Tidak benar. Ketentuan mengenai RUPS tetap berlaku bagi Perseroan sesuai UU PT dan Anggaran Dasar, termasuk mengenai keputusan pemegang saham yang harus diambil melalui RUPS apabila diwajibkan.
4. Apakah PT Tertutup tidak memiliki kewajiban laporan?
Tidak. Status tertutup hanya berarti perseroan bukan Perseroan Terbuka. Perseroan tetap memiliki kewajiban laporan dan administrasi sesuai UU PT serta peraturan lain yang berlaku.
5. Apakah saham PT Tertutup boleh dialihkan?
Pada prinsipnya dapat dialihkan, tetapi pengalihannya harus memperhatikan UU PT dan Anggaran Dasar. Anggaran Dasar dapat memuat pembatasan tertentu sebagaimana diatur dalam UU PT.
6. Apakah PT Tertutup bisa menjadi Perseroan Terbuka?
Perseroan dapat masuk ke rezim Perseroan Terbuka apabila memenuhi persyaratan dan prosedur yang ditentukan oleh peraturan perundang-undangan, termasuk ketentuan pasar modal.
Kesimpulan
PT Tertutup bukan jenis badan hukum yang terpisah dari Perseroan Terbatas. Istilah ini digunakan dalam praktik untuk menyebut perseroan yang bukan Perseroan Terbuka dan sahamnya tidak ditawarkan kepada masyarakat melalui penawaran umum.
Karakter utama PT Tertutup adalah kepemilikan yang umumnya lebih terbatas dan tidak adanya perdagangan saham melalui bursa. Meskipun demikian, PT Tertutup tetap memiliki kewajiban korporasi berdasarkan UU PT dan peraturan lain yang relevan.
Hal yang paling penting dalam pengelolaan PT Tertutup adalah menjaga administrasi korporasi, RUPS, pencatatan saham, kepatuhan Anggaran Dasar, serta memastikan setiap pengalihan saham mengikuti prosedur yang diwajibkan.

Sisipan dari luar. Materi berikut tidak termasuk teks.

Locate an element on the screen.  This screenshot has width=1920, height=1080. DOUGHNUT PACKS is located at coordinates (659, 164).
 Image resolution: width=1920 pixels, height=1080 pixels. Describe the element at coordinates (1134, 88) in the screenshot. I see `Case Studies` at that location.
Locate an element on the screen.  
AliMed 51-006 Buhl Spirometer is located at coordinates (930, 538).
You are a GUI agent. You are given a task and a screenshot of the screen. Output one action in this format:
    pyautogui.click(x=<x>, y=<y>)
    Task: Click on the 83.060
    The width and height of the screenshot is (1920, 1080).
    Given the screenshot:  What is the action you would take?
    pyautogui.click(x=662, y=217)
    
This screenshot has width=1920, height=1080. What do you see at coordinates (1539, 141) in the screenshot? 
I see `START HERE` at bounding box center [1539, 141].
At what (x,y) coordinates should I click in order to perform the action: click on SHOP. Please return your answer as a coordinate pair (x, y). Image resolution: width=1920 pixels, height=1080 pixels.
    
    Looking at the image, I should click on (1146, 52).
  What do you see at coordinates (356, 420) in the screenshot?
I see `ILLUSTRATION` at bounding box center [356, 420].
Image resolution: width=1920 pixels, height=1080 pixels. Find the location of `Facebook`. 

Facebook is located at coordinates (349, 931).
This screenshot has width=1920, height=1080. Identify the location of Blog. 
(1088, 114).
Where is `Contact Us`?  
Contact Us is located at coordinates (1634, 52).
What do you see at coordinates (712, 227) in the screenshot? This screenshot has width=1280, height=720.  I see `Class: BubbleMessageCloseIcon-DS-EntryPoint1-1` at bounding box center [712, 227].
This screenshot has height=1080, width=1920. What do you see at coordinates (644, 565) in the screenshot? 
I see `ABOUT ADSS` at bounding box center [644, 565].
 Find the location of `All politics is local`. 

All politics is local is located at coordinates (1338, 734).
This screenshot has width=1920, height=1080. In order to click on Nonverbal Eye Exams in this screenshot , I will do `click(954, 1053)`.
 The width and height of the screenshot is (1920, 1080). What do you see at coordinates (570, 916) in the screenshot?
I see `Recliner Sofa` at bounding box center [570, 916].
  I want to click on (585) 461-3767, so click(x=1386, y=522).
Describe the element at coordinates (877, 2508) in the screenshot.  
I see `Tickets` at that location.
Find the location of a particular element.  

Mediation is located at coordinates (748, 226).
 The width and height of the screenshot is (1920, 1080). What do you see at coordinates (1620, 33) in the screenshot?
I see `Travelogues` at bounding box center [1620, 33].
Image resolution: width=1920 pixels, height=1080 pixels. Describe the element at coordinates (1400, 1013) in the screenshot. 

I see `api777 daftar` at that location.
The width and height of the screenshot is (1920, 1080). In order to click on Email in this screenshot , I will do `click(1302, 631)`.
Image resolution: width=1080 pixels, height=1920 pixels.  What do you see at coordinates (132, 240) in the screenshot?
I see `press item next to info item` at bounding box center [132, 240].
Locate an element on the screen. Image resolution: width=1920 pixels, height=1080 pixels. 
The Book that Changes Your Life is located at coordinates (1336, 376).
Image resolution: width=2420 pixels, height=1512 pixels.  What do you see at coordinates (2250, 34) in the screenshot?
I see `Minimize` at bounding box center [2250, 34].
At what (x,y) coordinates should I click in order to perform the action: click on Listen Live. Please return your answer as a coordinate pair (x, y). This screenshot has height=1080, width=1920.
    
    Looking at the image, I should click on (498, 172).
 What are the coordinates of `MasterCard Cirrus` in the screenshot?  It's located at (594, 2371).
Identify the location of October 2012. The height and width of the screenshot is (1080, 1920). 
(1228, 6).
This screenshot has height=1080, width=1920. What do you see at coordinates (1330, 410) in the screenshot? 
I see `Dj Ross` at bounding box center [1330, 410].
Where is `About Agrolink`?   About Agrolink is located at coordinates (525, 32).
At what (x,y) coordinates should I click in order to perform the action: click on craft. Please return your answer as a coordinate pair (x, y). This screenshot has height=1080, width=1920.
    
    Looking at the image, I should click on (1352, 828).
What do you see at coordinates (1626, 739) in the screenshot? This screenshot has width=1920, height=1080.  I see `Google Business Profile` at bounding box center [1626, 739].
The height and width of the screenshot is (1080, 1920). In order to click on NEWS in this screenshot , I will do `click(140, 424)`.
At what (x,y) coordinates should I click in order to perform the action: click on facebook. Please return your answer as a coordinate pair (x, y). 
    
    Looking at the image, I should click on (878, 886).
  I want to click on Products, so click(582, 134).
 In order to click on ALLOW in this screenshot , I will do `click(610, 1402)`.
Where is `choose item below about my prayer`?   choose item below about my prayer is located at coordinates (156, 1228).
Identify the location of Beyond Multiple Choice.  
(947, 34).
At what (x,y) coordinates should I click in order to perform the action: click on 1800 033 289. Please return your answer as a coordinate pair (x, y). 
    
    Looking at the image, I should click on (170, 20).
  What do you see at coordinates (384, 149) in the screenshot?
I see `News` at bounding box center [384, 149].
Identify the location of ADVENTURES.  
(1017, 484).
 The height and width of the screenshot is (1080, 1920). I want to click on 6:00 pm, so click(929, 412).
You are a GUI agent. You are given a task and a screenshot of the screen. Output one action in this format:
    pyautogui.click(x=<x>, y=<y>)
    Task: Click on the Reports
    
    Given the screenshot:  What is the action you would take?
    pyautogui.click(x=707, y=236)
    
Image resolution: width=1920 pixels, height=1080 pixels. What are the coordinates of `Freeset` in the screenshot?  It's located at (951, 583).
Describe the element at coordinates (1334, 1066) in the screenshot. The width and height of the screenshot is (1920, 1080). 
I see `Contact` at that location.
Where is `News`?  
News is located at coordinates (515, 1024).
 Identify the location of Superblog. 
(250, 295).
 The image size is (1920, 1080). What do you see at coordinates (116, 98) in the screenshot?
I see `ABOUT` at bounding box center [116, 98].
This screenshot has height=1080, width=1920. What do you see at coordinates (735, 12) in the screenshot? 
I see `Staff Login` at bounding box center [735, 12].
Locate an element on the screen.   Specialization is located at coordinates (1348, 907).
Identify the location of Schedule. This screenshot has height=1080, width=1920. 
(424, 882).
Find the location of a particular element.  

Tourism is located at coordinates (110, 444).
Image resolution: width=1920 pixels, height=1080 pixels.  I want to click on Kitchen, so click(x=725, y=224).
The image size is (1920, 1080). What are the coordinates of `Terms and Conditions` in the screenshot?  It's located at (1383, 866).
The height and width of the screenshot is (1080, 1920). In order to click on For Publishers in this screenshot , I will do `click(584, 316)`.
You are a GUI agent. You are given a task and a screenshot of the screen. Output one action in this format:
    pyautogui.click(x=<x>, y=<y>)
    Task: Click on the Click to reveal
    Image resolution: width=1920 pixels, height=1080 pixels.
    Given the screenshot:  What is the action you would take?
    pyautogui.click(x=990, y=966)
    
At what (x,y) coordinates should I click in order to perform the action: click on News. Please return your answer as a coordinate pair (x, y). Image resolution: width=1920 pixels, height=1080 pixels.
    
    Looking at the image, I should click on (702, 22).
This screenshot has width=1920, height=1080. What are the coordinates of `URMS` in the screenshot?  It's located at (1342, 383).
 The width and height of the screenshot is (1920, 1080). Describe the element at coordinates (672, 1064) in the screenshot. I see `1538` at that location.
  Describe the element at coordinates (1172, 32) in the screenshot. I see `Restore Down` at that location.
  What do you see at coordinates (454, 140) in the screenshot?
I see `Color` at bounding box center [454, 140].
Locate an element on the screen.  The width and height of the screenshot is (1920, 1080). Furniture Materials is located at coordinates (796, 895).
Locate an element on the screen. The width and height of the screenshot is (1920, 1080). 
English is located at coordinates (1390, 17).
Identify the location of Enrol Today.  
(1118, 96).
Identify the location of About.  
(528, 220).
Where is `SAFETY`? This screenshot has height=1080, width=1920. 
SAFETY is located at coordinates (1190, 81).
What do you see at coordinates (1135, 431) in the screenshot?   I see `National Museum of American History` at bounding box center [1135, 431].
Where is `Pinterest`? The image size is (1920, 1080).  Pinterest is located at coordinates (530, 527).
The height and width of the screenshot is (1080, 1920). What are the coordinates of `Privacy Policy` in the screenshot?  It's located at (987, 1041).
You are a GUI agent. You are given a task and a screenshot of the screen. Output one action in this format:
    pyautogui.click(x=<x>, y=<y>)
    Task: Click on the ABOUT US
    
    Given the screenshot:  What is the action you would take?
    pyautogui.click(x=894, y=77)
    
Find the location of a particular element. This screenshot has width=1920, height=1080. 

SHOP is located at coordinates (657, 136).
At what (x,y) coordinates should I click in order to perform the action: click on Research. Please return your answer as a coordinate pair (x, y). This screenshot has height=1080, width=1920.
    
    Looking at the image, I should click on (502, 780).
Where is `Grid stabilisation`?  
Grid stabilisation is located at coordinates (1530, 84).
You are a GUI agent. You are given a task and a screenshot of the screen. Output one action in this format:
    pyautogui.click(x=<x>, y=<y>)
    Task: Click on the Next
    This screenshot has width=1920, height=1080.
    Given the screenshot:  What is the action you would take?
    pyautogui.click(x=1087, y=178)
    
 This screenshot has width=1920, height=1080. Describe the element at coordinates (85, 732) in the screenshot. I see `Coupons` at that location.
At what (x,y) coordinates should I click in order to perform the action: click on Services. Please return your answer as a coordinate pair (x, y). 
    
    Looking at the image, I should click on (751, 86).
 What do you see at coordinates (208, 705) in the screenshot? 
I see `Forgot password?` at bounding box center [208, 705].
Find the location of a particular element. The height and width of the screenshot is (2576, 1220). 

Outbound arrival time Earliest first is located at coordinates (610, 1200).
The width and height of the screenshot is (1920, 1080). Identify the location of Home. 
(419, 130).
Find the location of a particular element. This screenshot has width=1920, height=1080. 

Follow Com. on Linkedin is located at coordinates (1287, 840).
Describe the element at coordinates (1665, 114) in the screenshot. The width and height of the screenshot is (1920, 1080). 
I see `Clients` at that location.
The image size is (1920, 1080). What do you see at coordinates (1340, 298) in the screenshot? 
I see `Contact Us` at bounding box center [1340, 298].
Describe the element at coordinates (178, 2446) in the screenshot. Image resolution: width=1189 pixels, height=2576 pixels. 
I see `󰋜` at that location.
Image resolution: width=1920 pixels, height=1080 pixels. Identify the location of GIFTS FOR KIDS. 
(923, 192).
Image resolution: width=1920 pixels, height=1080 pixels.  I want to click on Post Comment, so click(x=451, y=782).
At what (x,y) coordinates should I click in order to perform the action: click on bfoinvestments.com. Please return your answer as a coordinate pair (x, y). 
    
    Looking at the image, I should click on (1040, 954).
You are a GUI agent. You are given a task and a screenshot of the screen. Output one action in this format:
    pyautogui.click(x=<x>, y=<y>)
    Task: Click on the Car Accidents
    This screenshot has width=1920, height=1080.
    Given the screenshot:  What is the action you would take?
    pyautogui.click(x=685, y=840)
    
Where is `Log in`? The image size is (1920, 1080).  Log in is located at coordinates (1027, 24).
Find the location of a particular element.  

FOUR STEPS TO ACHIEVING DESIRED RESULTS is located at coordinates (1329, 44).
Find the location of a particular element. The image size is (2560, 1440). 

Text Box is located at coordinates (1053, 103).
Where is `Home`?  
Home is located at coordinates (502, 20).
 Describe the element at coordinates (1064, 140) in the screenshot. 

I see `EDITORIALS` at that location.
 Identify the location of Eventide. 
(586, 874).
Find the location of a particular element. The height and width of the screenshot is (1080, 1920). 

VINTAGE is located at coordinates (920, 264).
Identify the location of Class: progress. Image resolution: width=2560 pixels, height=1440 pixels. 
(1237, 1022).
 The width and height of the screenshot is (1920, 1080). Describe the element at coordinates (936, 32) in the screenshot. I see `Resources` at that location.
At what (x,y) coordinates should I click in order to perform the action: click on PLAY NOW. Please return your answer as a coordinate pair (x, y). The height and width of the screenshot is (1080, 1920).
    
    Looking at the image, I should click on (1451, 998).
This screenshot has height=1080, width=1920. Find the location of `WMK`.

Artikel ini disusun untuk tujuan edukasi berdasarkan peraturan perundang-undangan yang berlaku. Uraian ini bukan pendapat hukum untuk perkara tertentu. Penerapan hukum dapat berbeda sesuai fakta, Anggaran Dasar, perjanjian para pihak, dan ketentuan sektoral yang berlaku. Peraturan dapat berubah, sehingga pemeriksaan terhadap regulasi terbaru tetap diperlukan sebelum mengambil keputusan hukum.